As a transgender woman I get asked by gays and lesbians quite frequently how the T fits in the LGBT, and why transgender rights should be part of the larger gay agenda. Rather than shrug off the question, I take the time to actually answer. Quite simply, the T is included and should be included because being transgender is a core part of our identity, just as being gay, lesbian or bisexual is a part for others. We face many of the same challenges posed by heteronormativity in society. As a group we may not share all the challenges of being gay or lesbian, but there is a wealth of shared experience that gets talked about very little, and I hope to touch on some of this here.
While transgender people have always been a part of the larger gay experience, there has been a schism of late. The gay majority in the LGBT have in the past dropped transgender rights from their platforms because of a political fear that their own rights would be denied by the inclusion of a seemingly relative few, and the knee-jerk reaction has always been to throw out transgender protections if it would make larger gay and lesbian protections more palatable to legislators and the voting public. While in current estimates transgender people make up around 1 percent of the U.S. population, and 4-5 percent for gays and lesbians, based on other countries the number of transgender people may be significantly under-reported and some studies, such as this one by the Transgender Law Center put the figure far higher, in the same ballpark as the percentage of gays and lesbians.
In the past, transgender groups have been vociferous in our demands for inclusion, as we have seen the gap between ourselves and the rest of the LGBT widen even further due to the differences in narratives. However, while the narrative is different, the experience oftentimes is not. This is especially true with trans women who prefer women, and trans men who prefer men. Yes, the majority that you hear about are straight -- women with men and men with women -- but the statistics paint a completely different picture. Most transgender people are in actuality, either gay or lesbian. A University of Minnesota study suggests that 35 percent of trans women are attracted to women, vs 27 percent who are attracted to men. The same study also found that contrary to popular belief, most trans men are in fact gay.
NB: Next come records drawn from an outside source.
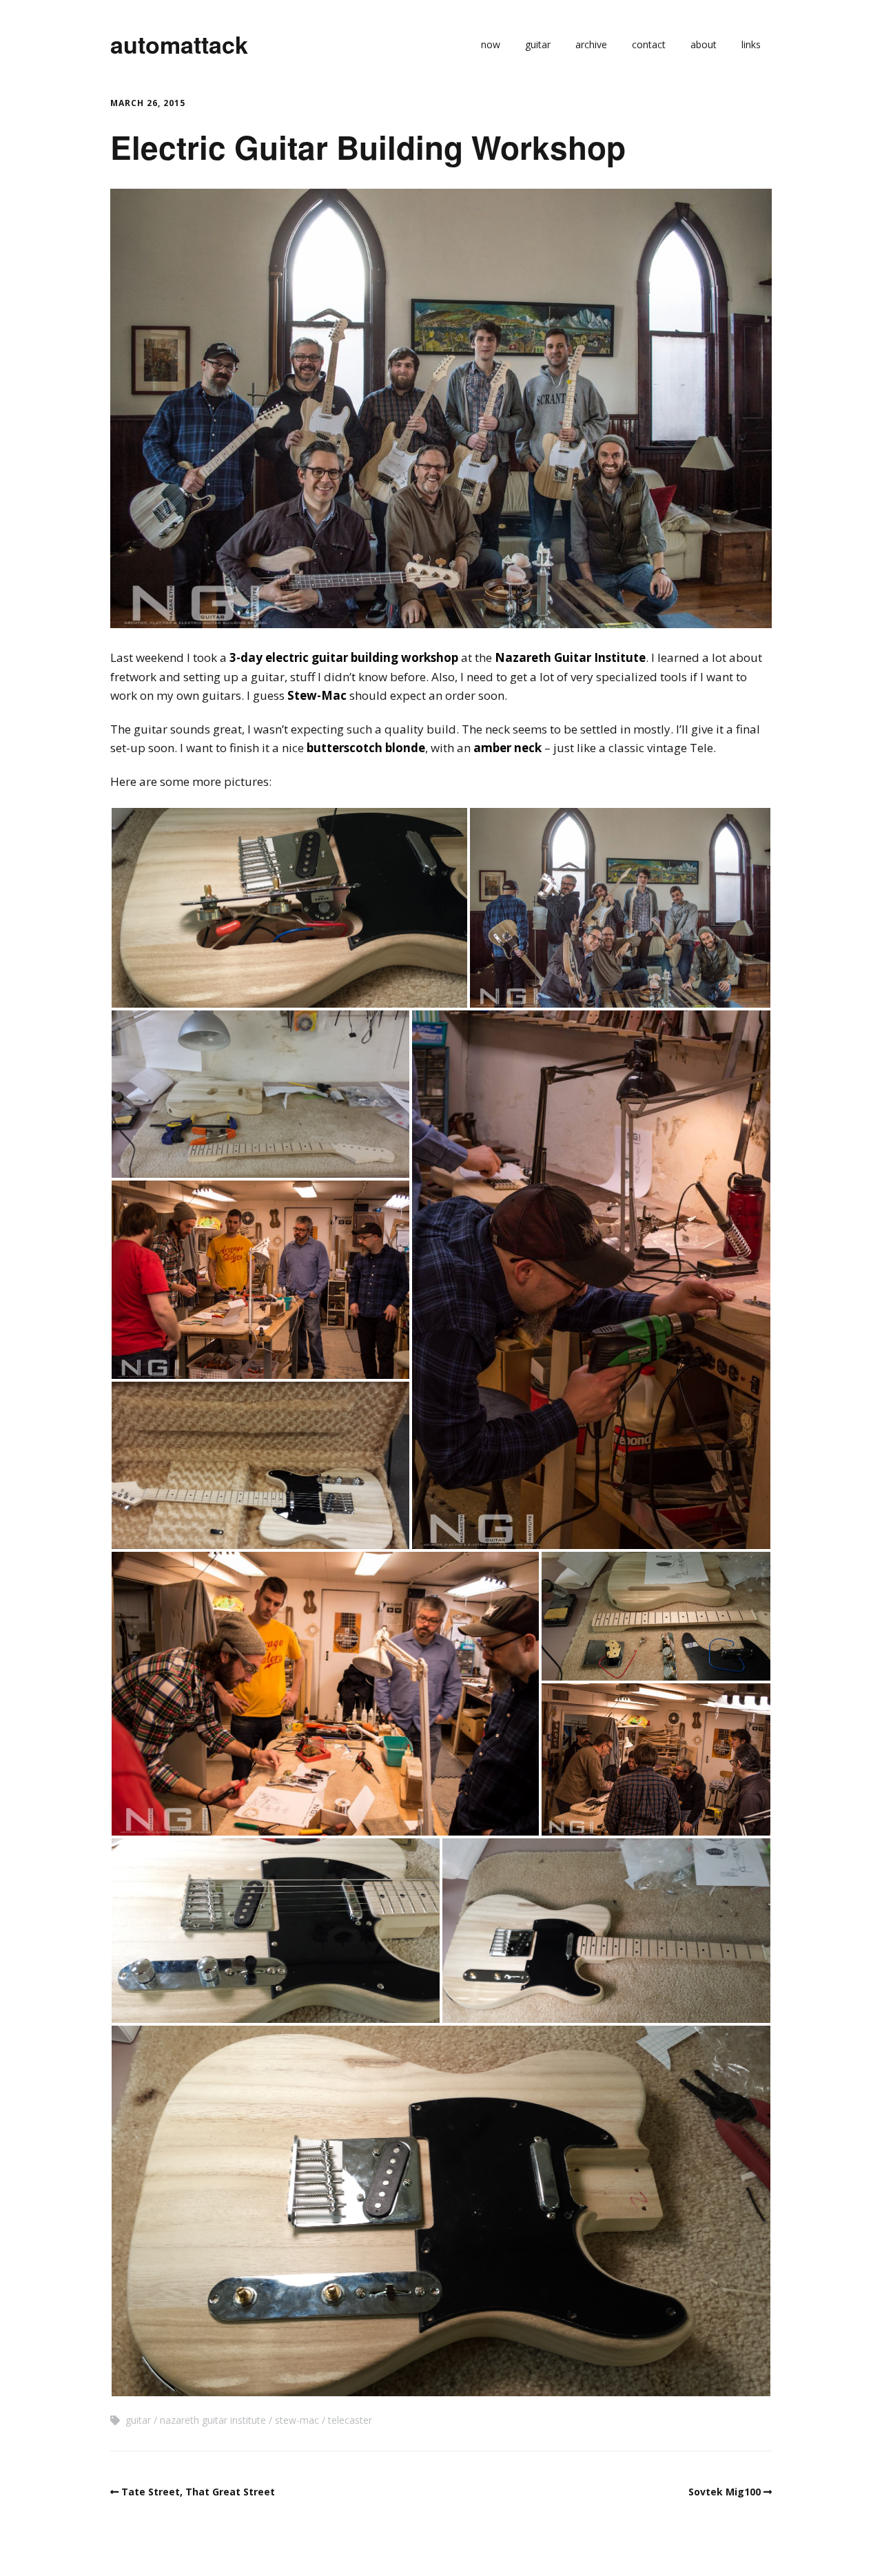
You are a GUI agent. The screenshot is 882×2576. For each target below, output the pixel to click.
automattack (179, 44)
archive (591, 44)
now (490, 44)
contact (649, 44)
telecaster (350, 2420)
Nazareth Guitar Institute (570, 657)
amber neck (507, 748)
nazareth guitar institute (213, 2420)
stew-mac (297, 2420)
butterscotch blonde (366, 748)
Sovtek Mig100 (724, 2491)
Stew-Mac (317, 695)
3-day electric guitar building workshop (343, 657)
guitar (538, 44)
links (751, 44)
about (703, 44)
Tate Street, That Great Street (198, 2491)
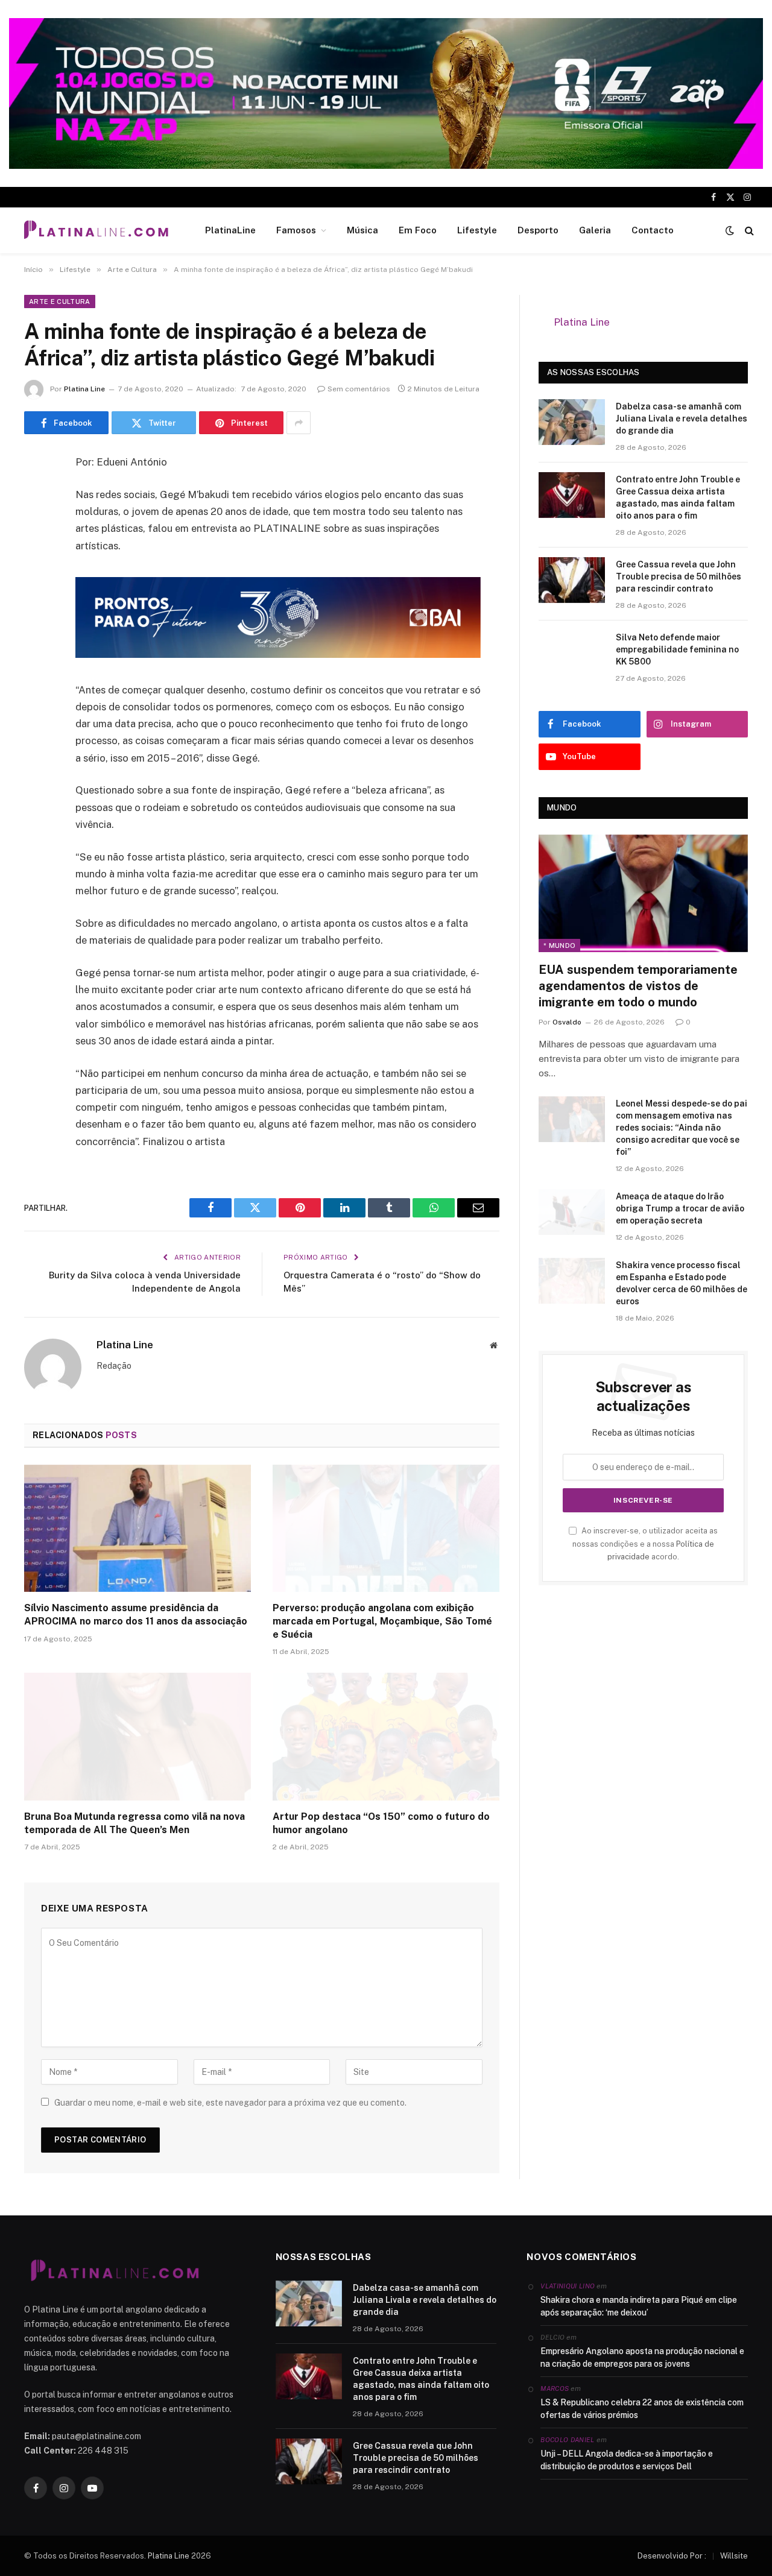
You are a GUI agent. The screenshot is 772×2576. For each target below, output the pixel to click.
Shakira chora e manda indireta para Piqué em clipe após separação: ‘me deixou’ (638, 2306)
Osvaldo (566, 1022)
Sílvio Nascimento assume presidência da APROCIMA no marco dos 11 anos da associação (135, 1614)
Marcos (554, 2388)
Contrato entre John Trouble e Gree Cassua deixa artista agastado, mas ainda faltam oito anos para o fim (678, 497)
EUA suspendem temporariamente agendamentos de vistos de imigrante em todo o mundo (638, 985)
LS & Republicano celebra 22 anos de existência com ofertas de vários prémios (642, 2409)
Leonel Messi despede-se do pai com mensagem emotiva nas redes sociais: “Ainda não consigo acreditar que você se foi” (681, 1128)
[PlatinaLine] (96, 230)
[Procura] (748, 230)
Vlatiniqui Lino (567, 2286)
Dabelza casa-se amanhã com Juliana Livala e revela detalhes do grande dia (681, 418)
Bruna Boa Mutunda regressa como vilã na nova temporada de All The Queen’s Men (134, 1823)
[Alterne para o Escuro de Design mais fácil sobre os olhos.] (730, 230)
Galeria (595, 230)
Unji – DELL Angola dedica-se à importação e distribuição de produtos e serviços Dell (626, 2460)
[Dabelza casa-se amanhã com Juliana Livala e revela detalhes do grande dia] (572, 422)
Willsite (734, 2555)
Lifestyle (477, 230)
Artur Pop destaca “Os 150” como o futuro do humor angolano (381, 1823)
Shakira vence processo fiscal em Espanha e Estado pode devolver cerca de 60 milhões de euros (681, 1283)
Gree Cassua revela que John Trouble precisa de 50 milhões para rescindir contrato (678, 576)
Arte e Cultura (59, 301)
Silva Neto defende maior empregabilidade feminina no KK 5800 (677, 649)
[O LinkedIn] (36, 555)
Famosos (296, 230)
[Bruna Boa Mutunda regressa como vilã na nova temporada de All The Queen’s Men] (137, 1737)
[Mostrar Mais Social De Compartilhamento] (298, 422)
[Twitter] (36, 525)
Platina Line (84, 389)
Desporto (537, 230)
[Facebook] (36, 494)
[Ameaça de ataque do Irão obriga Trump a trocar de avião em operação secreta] (572, 1212)
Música (362, 230)
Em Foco (418, 230)
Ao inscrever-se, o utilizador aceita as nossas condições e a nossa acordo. (645, 1543)
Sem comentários (358, 389)
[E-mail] (36, 617)
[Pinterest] (36, 586)
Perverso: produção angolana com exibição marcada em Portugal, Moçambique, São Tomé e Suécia (382, 1621)
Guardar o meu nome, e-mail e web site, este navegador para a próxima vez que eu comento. (230, 2102)
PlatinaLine (230, 230)
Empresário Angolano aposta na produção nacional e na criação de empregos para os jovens (642, 2357)
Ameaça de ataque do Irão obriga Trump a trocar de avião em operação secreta (680, 1208)
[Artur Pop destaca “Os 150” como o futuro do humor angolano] (386, 1737)
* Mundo (559, 945)
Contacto (652, 230)
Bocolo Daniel (567, 2439)
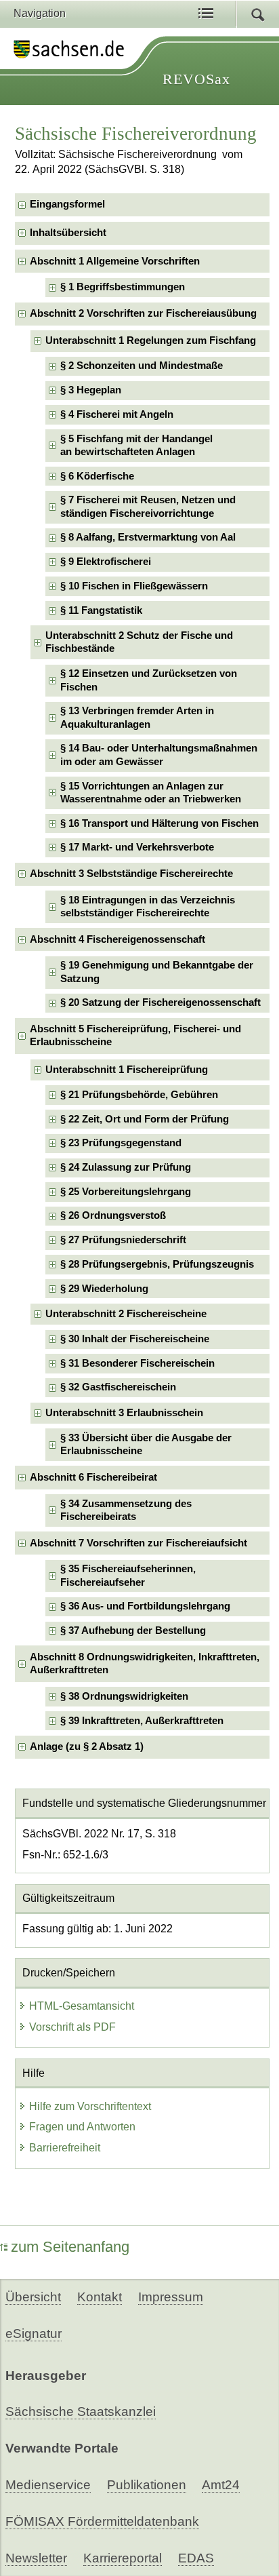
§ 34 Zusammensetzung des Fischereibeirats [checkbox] (126, 1510)
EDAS (196, 2558)
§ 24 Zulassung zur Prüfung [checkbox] (125, 1167)
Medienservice (48, 2485)
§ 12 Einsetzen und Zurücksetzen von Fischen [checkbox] (148, 680)
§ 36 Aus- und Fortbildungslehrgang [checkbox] (145, 1606)
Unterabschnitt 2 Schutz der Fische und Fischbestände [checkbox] (139, 642)
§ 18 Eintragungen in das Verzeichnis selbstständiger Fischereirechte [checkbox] (147, 906)
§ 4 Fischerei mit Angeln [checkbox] (116, 414)
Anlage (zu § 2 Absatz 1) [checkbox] (87, 1746)
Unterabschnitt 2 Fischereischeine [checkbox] (126, 1313)
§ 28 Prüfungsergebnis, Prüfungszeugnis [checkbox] (157, 1264)
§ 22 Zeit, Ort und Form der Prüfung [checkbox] (144, 1119)
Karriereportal (122, 2558)
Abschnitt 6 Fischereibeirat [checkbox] (93, 1477)
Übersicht (33, 2297)
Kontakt (99, 2297)
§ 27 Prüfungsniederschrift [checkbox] (123, 1239)
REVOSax (196, 79)
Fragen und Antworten (82, 2126)
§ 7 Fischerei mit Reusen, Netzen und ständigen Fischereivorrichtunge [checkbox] (148, 506)
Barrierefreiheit (64, 2147)
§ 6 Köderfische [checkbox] (97, 476)
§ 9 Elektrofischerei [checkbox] (105, 561)
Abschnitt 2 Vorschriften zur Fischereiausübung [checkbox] (143, 313)
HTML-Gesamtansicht (81, 2006)
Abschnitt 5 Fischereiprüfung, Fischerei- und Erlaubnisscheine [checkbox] (135, 1035)
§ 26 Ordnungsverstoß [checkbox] (113, 1215)
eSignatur (33, 2333)
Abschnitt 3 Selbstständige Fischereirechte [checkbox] (131, 873)
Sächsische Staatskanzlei (80, 2411)
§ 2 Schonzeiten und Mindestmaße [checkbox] (141, 365)
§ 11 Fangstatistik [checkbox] (101, 610)
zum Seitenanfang (70, 2246)
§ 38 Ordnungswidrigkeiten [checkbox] (124, 1696)
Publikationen (146, 2485)
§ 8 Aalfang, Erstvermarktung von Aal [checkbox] (148, 537)
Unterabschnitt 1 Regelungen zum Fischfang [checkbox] (150, 340)
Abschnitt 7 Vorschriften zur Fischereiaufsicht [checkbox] (138, 1543)
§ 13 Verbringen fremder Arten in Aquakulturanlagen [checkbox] (137, 717)
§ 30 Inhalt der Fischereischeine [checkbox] (134, 1338)
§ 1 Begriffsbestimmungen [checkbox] (122, 286)
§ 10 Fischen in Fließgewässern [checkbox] (134, 586)
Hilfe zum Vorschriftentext (90, 2106)
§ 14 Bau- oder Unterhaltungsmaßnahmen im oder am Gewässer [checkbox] (158, 754)
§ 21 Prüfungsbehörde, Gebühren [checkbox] (139, 1094)
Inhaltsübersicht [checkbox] (68, 232)
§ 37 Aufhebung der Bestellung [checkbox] (133, 1630)
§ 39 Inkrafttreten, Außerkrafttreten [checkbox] (141, 1720)
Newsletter (36, 2558)
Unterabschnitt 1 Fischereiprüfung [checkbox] (126, 1069)
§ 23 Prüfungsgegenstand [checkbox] (120, 1142)
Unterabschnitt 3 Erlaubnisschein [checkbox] (124, 1412)
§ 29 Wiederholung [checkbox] (104, 1288)
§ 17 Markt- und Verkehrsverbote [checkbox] (137, 847)
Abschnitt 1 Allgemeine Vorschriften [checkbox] (115, 261)
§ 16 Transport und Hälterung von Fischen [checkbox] (159, 823)
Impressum (170, 2297)
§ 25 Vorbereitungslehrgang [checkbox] (125, 1191)
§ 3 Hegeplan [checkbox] (90, 390)
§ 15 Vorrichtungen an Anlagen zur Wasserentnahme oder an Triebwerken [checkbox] (150, 792)
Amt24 (221, 2485)
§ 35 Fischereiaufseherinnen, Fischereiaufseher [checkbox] (128, 1575)
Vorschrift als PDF (72, 2027)
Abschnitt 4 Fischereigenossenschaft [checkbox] (117, 939)
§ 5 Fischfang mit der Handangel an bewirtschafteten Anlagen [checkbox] (136, 445)
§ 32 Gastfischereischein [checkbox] (118, 1387)
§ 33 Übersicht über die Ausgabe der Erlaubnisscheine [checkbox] (146, 1444)
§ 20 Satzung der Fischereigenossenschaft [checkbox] (160, 1002)
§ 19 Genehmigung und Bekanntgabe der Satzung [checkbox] (156, 971)
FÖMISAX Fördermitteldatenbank (102, 2521)
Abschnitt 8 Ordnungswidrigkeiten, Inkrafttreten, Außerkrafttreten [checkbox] (144, 1663)
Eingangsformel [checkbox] (67, 204)
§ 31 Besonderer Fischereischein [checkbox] (137, 1363)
A few weeks ago, a gay transgender man Lou Cutler was crowned Mr Gay Philadelphia, and a few weeks before that, trans woman Tobi Hill-Meyer was awarded a lesbian-oriented award for her work in the adult industry. Just like gays, lesbians and bisexuals -- we're here, we're queer, and we're as proud as the rest of you.
While our being born with an incongruous gender identity to our physical appearance may be difficult to understand for someone who has not experienced the pain, anguish, and hardship of dealing with the unique physical and mental ramifications of a brain/body mismatch, our sociological struggles related to sexual preference and non-conformity should ring home with the rest of the LGBT. Bears, twinks, butch, drag queens, to name just a few, are all non-conforming to heteronormative eyes -- as are we.
When people are used to seeing us appear as male or female, our neighbors, family, friends and co-workers, as well as strangers we pass every day on the street, it is visually and psychologically shocking for them to see us wearing clothes and bearing the appearance of the opposite. Oftentimes it causes such a visceral reaction that we're attacked based solely on appearance, or rejected by our family and friends, or fired from our places of employment. The visual issues of "passing" -- how well one appears when presenting authentically for our gender, often mean the difference between life and death. While the sheer numbers of transgender women, in particular women of color, appears be more of a stark contrast to similar crimes against the rest of the LGBT, it's important to remember that there are many gay and lesbian people who do not gender-conform, or appear to gender-conform, and therefore suffer the same targeting by those in heteronormative society who exhibit homophobia and transphobia. The biggest challenge as a trans person is that our struggles in heteronormative society aren't solely based on our gender orientation, but also our presentation.
Sometimes, it's easier to see the differences than it is to see our commonality in the greater LGBT. For example, I don't know a lot of gay men who can truly relate to a lot of lesbian struggles, or lesbians who can relate to some gay issues. The same is just as true for transgender people. We face many of the same struggles for acceptance, struggles related to our sexual preference, and to our often non-gender-conforming appearance, as traditionally labelled gays and lesbians do. We in the T have done a poor job in the past of educating our gay and lesbian siblings to our needs, and have not taken the time to explain, but have instead widened the division on occasion. Yes, we in the T need to do a better job at educating our allies instead of attacking them when they're misinformed on our issues, but conversely, we also need our allies to not shut down but actually listen to our voices. We are ALL far stronger together, than we would be apart.